German is easy when compared to Russian. Only four cases in German, six in Russian.
"Difficulty" of a non-native language is best defined by its level of difference from the speaker's native tongue. There is nothing inherently "difficult" about case endings per se; Finns manage with far more of them than any Indo-European language, past or present. But if your native language is English, Dutch, French or another language without this feature, it is "difficult".
English has virtually no case endings and few verb endings, but it has one of the most complicated verb structures of the Indo-European family. No other language I know encodes time, aspect and progressiveness/habit simultaneously and to such depth as English does. Russian has a lot of aspectual nuances but only three actual tenses. Romance has a continuous/imperfect aspect but only in the past. The Scandinavian languages use the full range of tenses (same as English) to a greater degree than, say, German, but with no progressive forms, and so on.

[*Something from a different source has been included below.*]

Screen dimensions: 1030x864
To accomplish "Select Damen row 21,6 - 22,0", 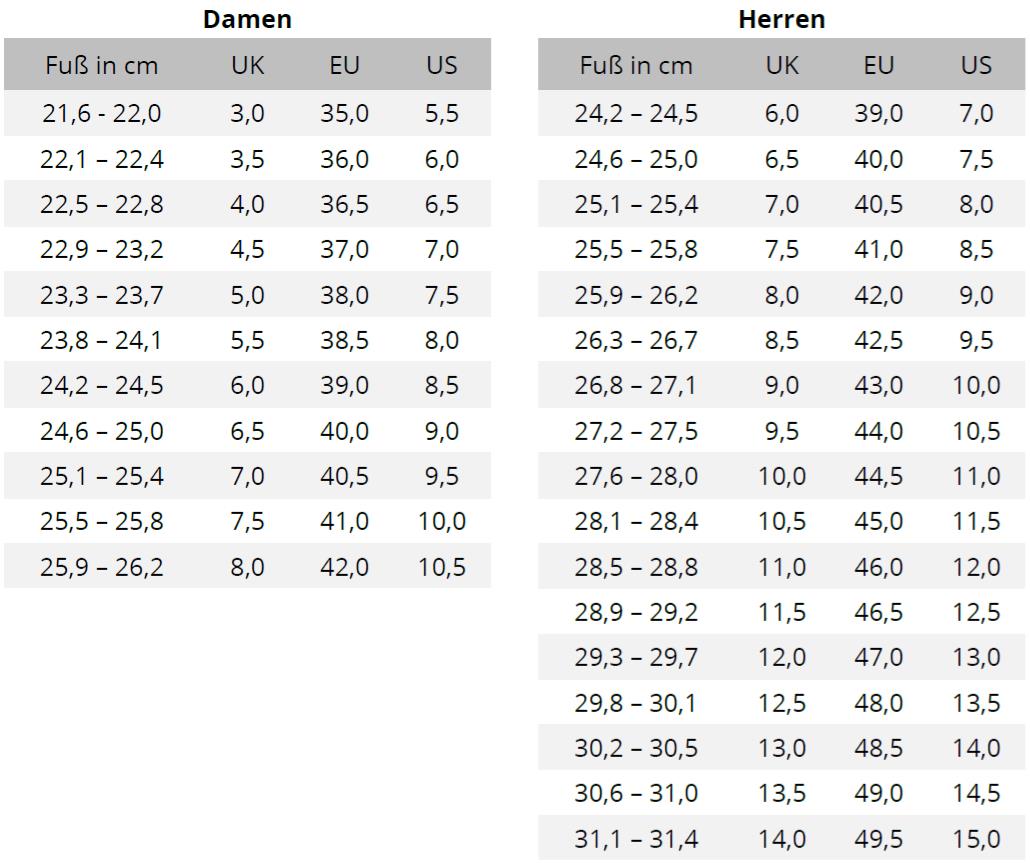I will click(x=248, y=113).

Yet those of us who grew up speaking English don't see anything peculiar in this at all

FWIW, when using Russian case endings (and verb endings for person/tense) don't bother me. Perhaps it's because I learned Latin back in the day. But the nuances of all the prefixes you can add to verbs to subtly alter the conditions in which the action is carried out are sometimes baffling. Perfective vs. imperfective is one thing, but the variation is so much more subtle than that.